An art display showcased brainstorming session for institute.

An art display showcased brainstorming weekend for the institute. (Photo by Angelo Gelfuso)

Weekend events lead to pop-up exhibition

The first day of the two-day charrette began with introductory remarks by Mary Rogero, department of architecture and interior design interim chair, Shaffer and Huerta.
Presentations, intended to provide a platform for the development and mission of the Institute for Food, touched on a range of themes including sustainability, environment, history, culture and community.

Student presenters from the food studies workshop asked participants involved in the charrette to complete the phrase, "We believe . . . the Institute for Food . . ."
By Saturday morning, the students had assembled these collected statements into a pop-up exhibition in the Cage Gallery in Alumni Hall, which included an aerial view of the historic Austin-Magie Farm, the proposed site for the organic farm.

The pop-up exhibition then served as a point of reference as 10 teams of nearly 60 students talked, designed, dreamed, drew and rendered all day on Saturday to produce visions for the future Institute for Food farm.

Creative competition to take vision to reality

An upcoming spring semester competition includes eight teams of six or seven students vying to create the winning landscape, physical infrastructure and graphic designs and branding for the institute.
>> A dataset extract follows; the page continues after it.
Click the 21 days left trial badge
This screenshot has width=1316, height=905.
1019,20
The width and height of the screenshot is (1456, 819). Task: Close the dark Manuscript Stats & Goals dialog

A generous three-year gift from the Gross-Hutton Family Foundation furthers the goals for developing the farm with the vision of promoting local foods, sustainable agriculture, and healthy communities.

Prior to the weekend, student participants visited the Austin-Magie Farm, located near the intersection of Morning Sun and Somerville Roads just outside of Oxford. Eight acres of the 35-acre farm are dedicated to the Institute for Food to begin farming for the project this spring.

The visiting group collected seven bags of trash they incorporated as part of the Cage Gallery exhibition.

“It was their way to mark the beginning of transformation from waste and degradation to growth and sustenance,” said Ben Jacks, associate professor of architecture and interior design and creator of the IF Design Studio.